The hazards that firefighters face on the job continue to expand. In recent years, responders have been asked to learn more about handling incidents involving energy storage systems (ESS), alternative fuel vehicles, natural disasters, and active shooters. They've been forced to learn, oftentimes the hard way, about occupational exposure and behavioral health issues. Some have taken proactive approaches to better understand these new threats, and embrace new training, research, resources and data.
As we enter a new year and a new decade – it's important that we take the time to learn about a new potential threat on the horizon. If history repeats itself, firefighters may very well see it as a non-issue at first – that is until an incident occurs like we saw with ESS last April. Despite NFPA offering (the world's first) online ESS training for the fire service since 2015 – it, sadly, took eight first responders getting seriously injured when a grid battery exploded in Arizona for members of the fire service to want to learn more about ESS risks and response.
So, what's the newest challenge on the radar? Flammable refrigerants.
More than 200 countries begin ushering in low global warming potential (GWP) refrigerants this year – including the US. The new technology will be in residential and commercial refrigeration units and air conditioning systems – driving the need for firefighters to learn all they can about flammability and toxicity risks, asphyxiation concerns, jet stream fires, transportation issues, and other life safety considerations.
FEMA provided funding to NFPA so that an approximately one-hour, free online curriculum could be developed.
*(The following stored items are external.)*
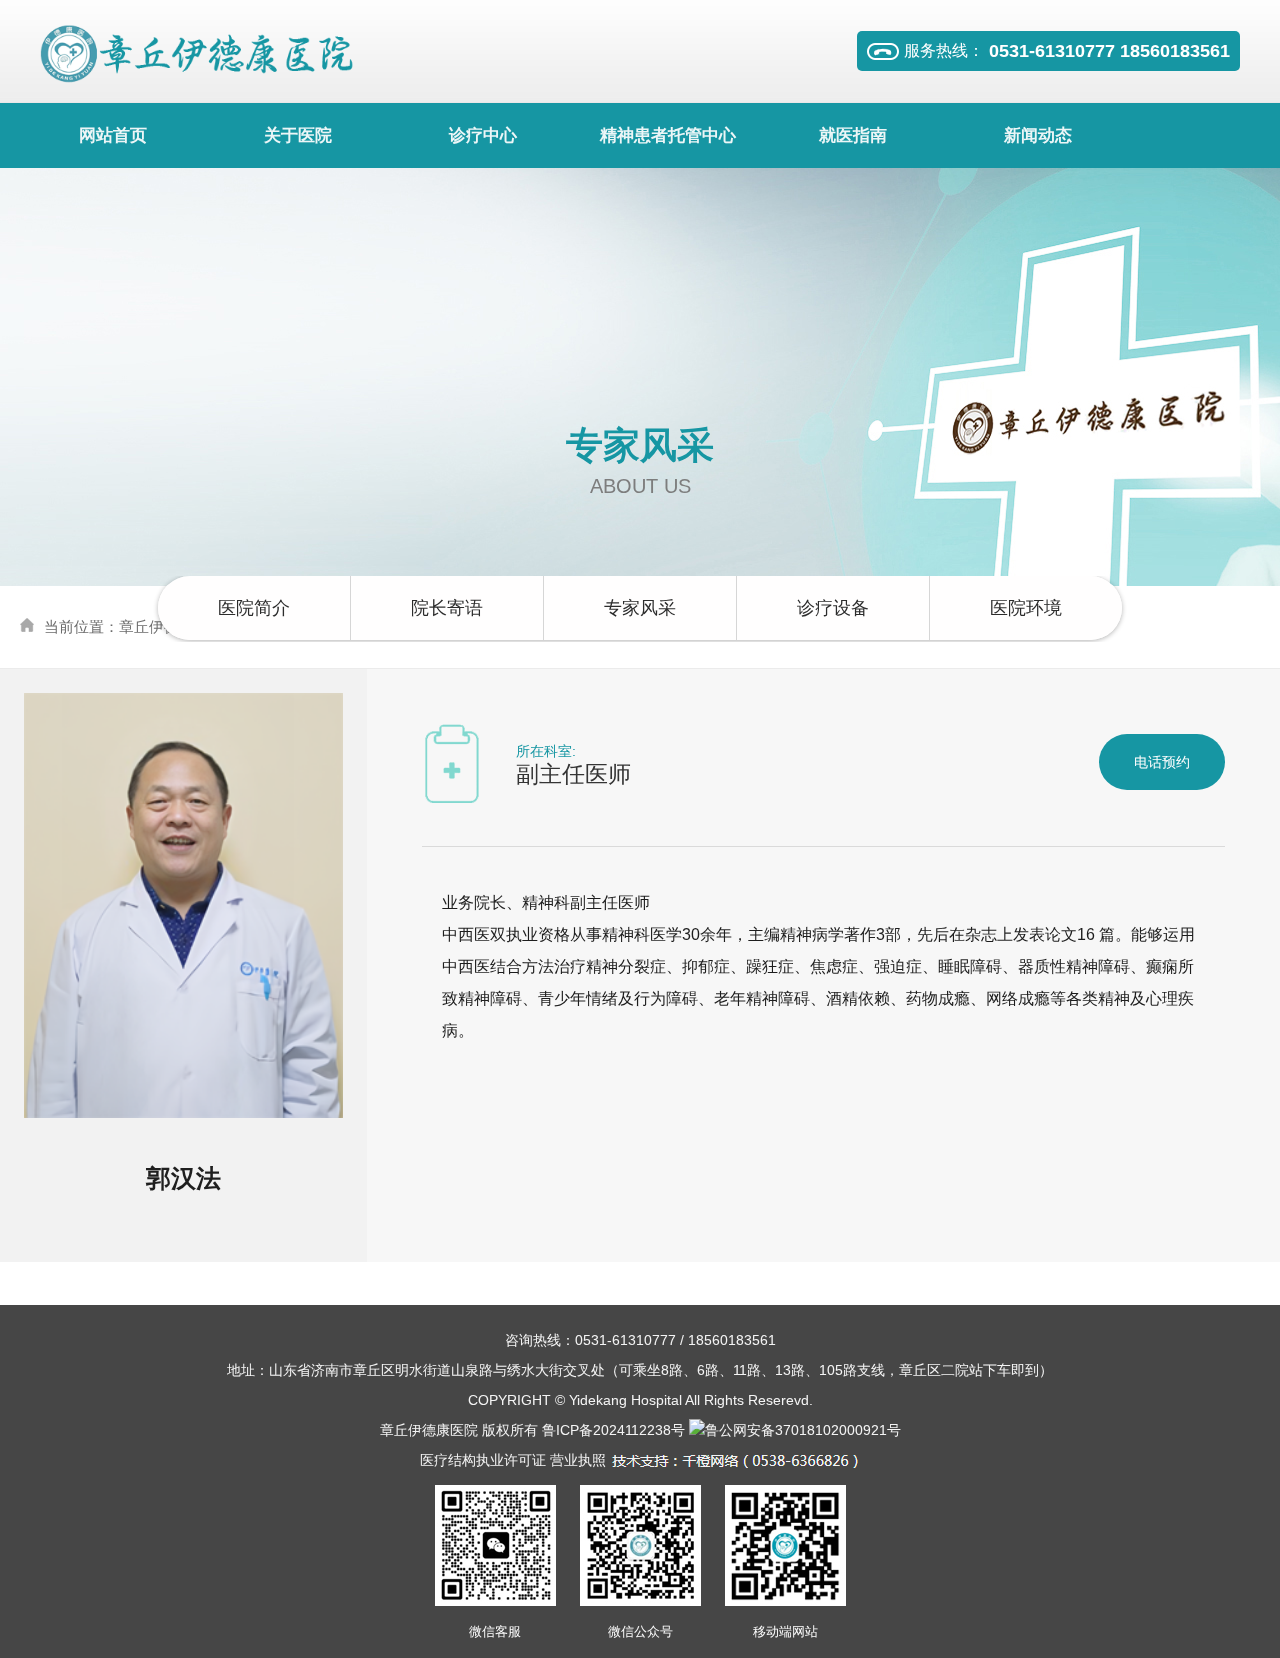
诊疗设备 (833, 608)
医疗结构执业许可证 (483, 1460)
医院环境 (1026, 608)
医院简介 (254, 608)
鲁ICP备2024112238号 (613, 1430)
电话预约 (1162, 762)
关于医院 (298, 135)
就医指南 (853, 135)
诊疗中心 (483, 135)
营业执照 (578, 1460)
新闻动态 (1038, 135)
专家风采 (640, 608)
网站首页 (113, 135)
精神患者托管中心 (668, 135)
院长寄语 (447, 608)
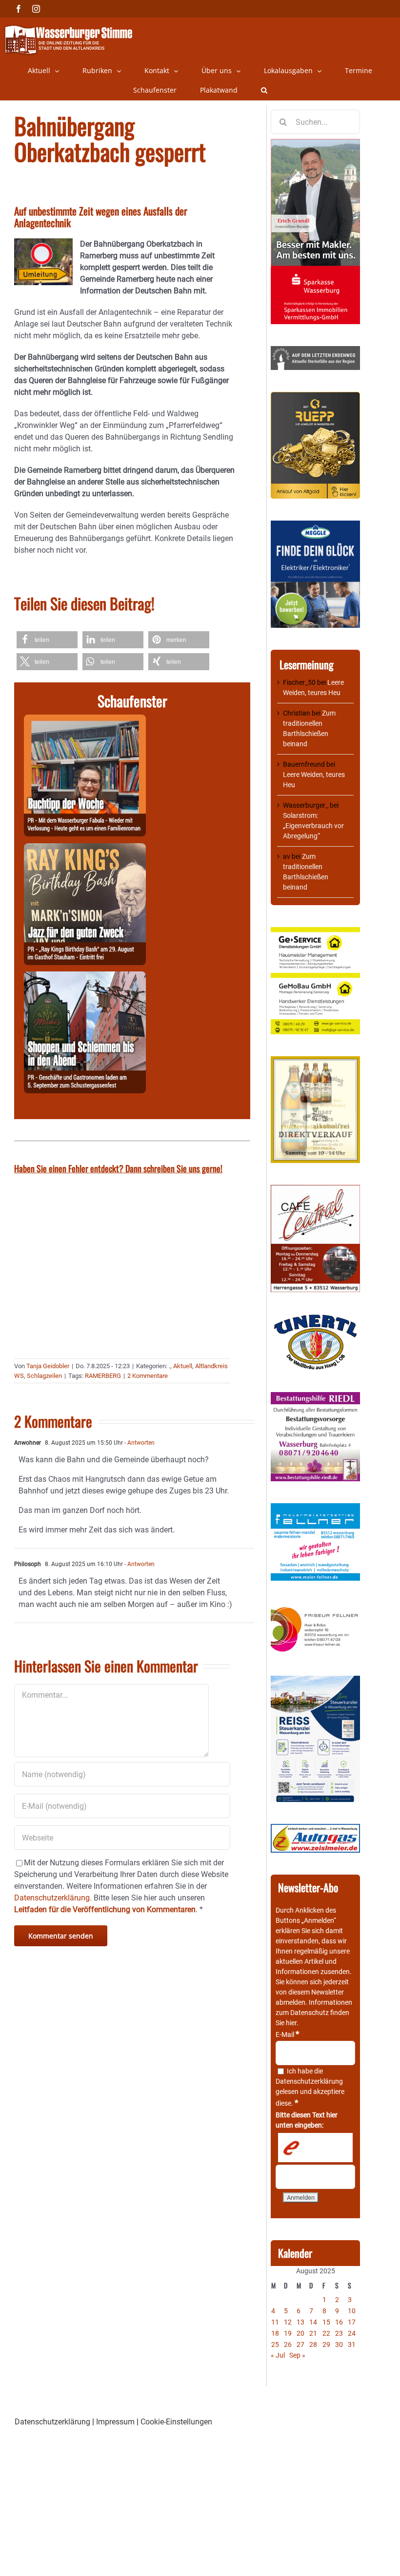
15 (326, 2322)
The program provides an overview of the GWP transition and highlights specific dangers that firefighters may encounter when responding to incidents where new flammable refrigerants are present. At its core, the training emphasizes strict adherence to standard operating procedures (SOPs), PPE and SCBA protocol, and decontamination practices. Four modules feature videos, animations, simulations, and review missions so that students can:
- Describe why the new generation of refrigerants has been developed
- Identify where flammable refrigerants are likely to be found in residential, commercial, industrial, and transportation contexts
- Describe the main hazards presented by the new generation of refrigerants (flammability, toxicity, pressure release)
- Relate the refrigerant charge size to the level of risk
- Evaluate the hazards present in a particular situation involving flammable refrigerants
- Adapt response tactics to mitigate consequences from refrigerants in different types of emergencies
Those that successfully take the training – the convenient online course or the instructor-led curriculum that's available – will receive a certificate of completion and be better prepared for incidents involving flammable refrigerants. Doesn't that sound like a great way to start off 2020?